Ver. 15. And the four angels were loosed. This seems to indicate the moment in which Satan himself is loosed from the abyss or hell, where, as we shall see Apoc. xx. 2. he was chained up for a thousand years. This is the time of antichrist, whose coming, as S. Paul says, is according to the working of Satan. 2 Thess. ii. 9. The antichristian period is described by the ancient Fathers as the most dreadful of all; and the Apocalypse plainly shews it to be so, as we shall see. But we have this comfort, that his time will be short. He must be loosed a little time. Apoc. xx. 3.

Ver. 16. Twenty thousand times ten thousand, or two hundred millions. Such an immense multitude cannot be accounted for, but by supposing a great part of it to consist of the infernal beings in human form, as it is doubtful whether there be that number of men capable of bearing arms upon the whole globe of the earth.

Ver. 17. And thus I saw the horses in the vision. The horsemen appeared to S. John with breastplates of fire, and of hyacinth, and of brimstone. By this expression is indicated the firing of carabines, or such firearms as cavalry use, which are applied to the breast when shot off. S. John took the fire that issued out of the muskets to come from the horsemen's breast, on which the muskets rested, and so thought the horsemen had breastplates of fire. The prophet here even describes to us the composition of gunpowder, with its three ingredients, viz. brimstone or sulphur, fire or charcoal, and hyacinth or saltpetre; because saltpetre, when set on fire, emits a flame of a fine purple colour, similar to the colour of the hyacinth stone. Here then we see revealed to S. John both the composition and use of gunpowder, to which he and all mankind at that time were strangers. Then it is said: And the heads of the horses, &c. Here is pointed out the artillery of the army, or cannon. He saw in this vision the whole army drawn up at a distance, and the artillery placed upon a line with the cavalry. He seemed to confound the cannon with the horses, and the cannons' mouths with the mouths of the horses, as the height of both from the ground is nearly the same. He describes the appearances as he saw in the vision, not the reality. When therefore he says, the heads of the horses were as the heads of lions, it is the same as if he said, the mouths of the cannon were as to the noise they made, like the mouths of roaring lions. Hence it appears that S. John, in this vision, both saw the fire of the cannon, and heard the explosion.
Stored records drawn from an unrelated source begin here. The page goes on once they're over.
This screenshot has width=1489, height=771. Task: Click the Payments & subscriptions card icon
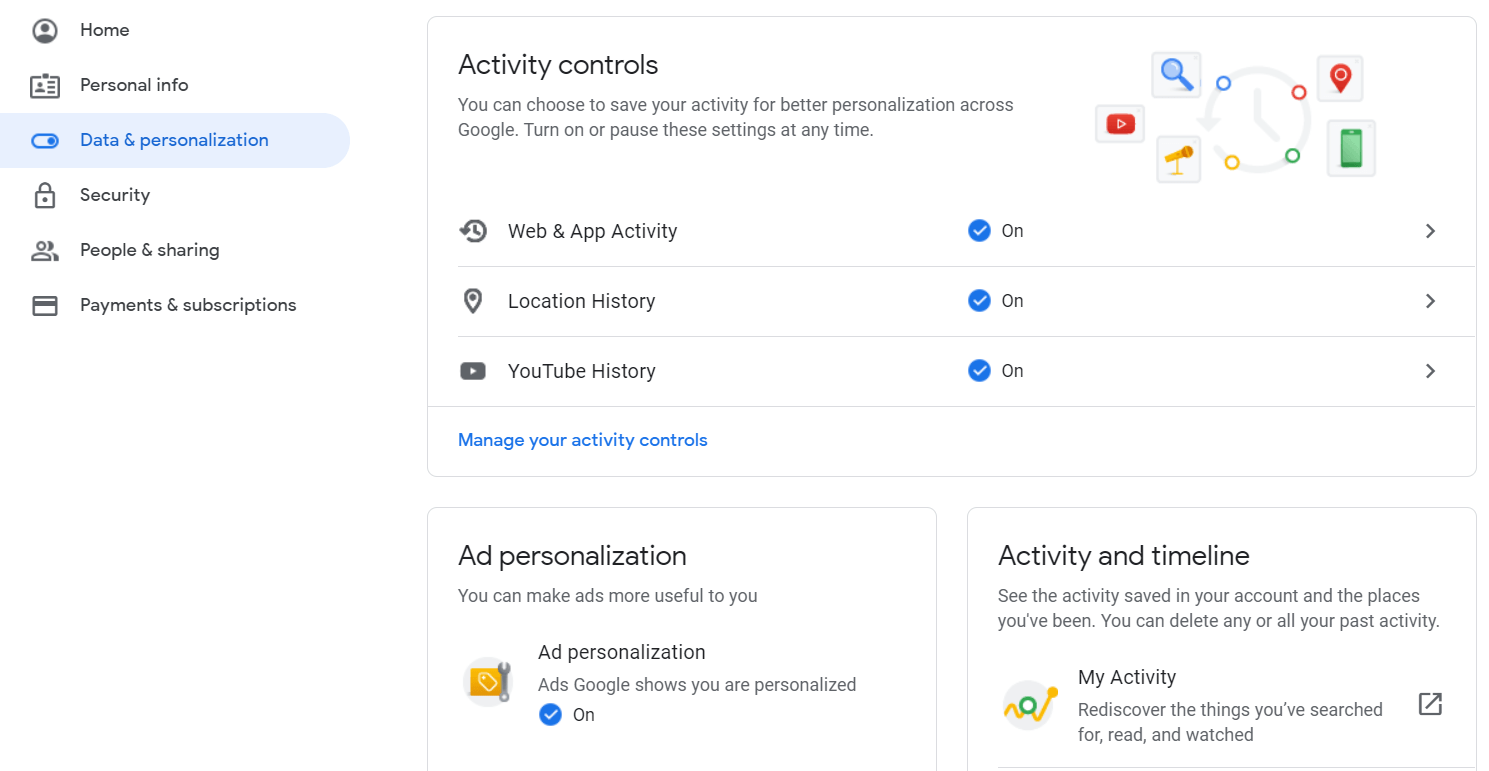point(45,305)
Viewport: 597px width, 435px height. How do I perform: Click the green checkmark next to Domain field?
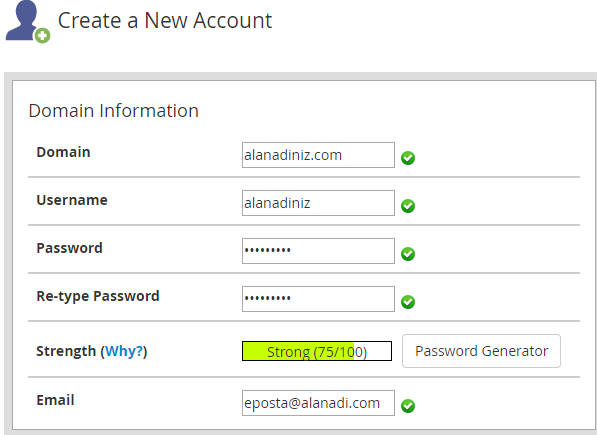(x=408, y=158)
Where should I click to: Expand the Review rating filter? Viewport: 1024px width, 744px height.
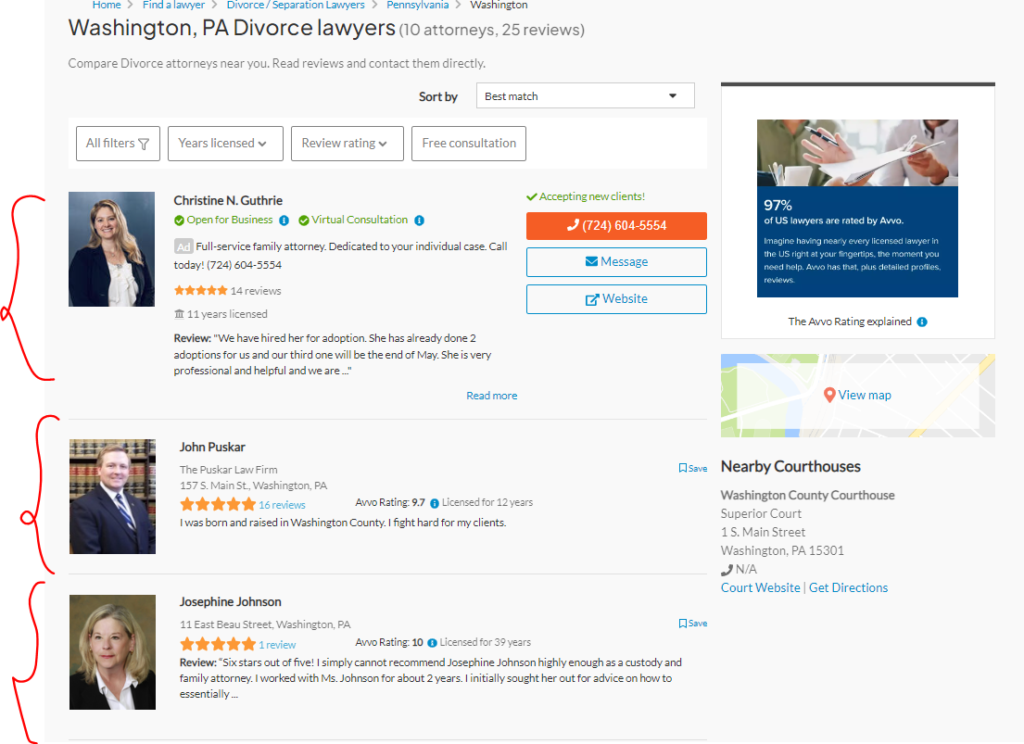(x=347, y=143)
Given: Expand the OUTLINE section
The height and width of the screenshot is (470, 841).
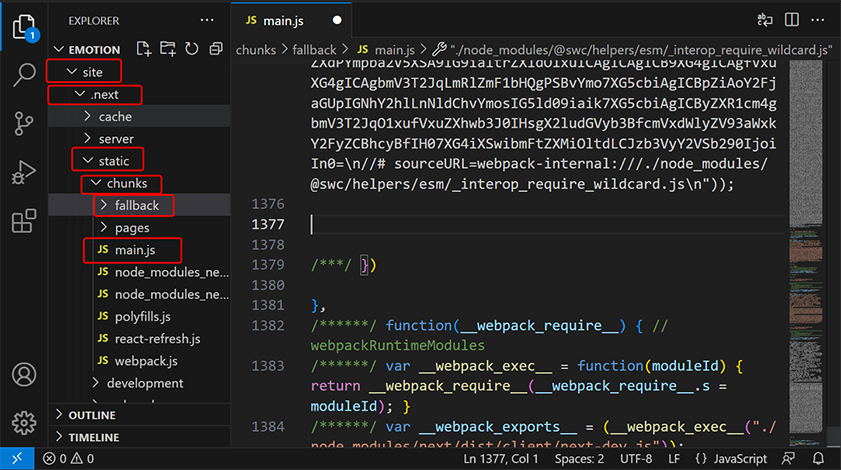Looking at the screenshot, I should tap(93, 415).
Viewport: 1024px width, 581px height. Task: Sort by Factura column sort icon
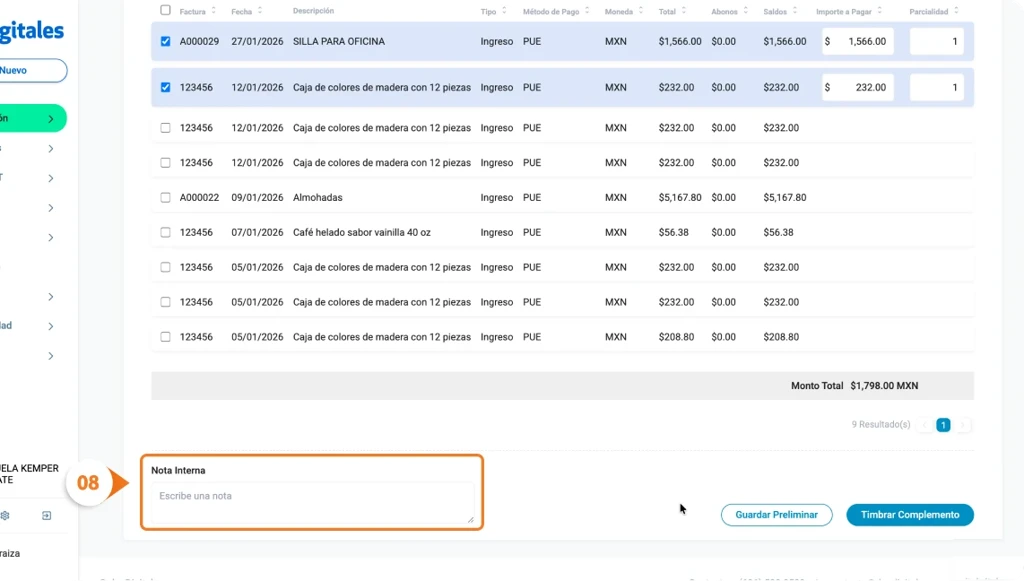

Ver. 19. For the power of the horses. The power of the imagined horses or real cannon, lying in their mouths and in their tails, signifies that the mischievous power of the cannon is directed to the object by their mouths, but takes its birth in the tail or breech of the cannon, where the charge is lodged: whence the cannon's breech is here compared to the serpent's head, which contains its venom. Past. hic.

Ver. 20. The rest of men, who were not slain by these plagues, which before are metaphorically called fire, smoke, and brimstone, did not for all that do penance, nor repent of their idolatrous worship of devils, and of idols of gold, silver, &c. nor for their sorceries of magic, nor for their fornication, nor for their thefts. This again may be either understood of what shall happen hereafter, a little before the end of the world (see a Lapide); or perhaps of the Roman heathen idolaters, who still persisted in their iniquitous practices. Dr. Hammond expounds it of the Gnostic heretics. But to apply it to popish Christians, is a groundless invention of the late pretended reformers, neither supported by any authority or reason; (though Dr. W. is pleased to join with them) whereas all Catholics (and as he calls them, papists) have constantly declared in their controversies, in all their catechisms, that they adore none but God alone. Of this more hereafter. Wi.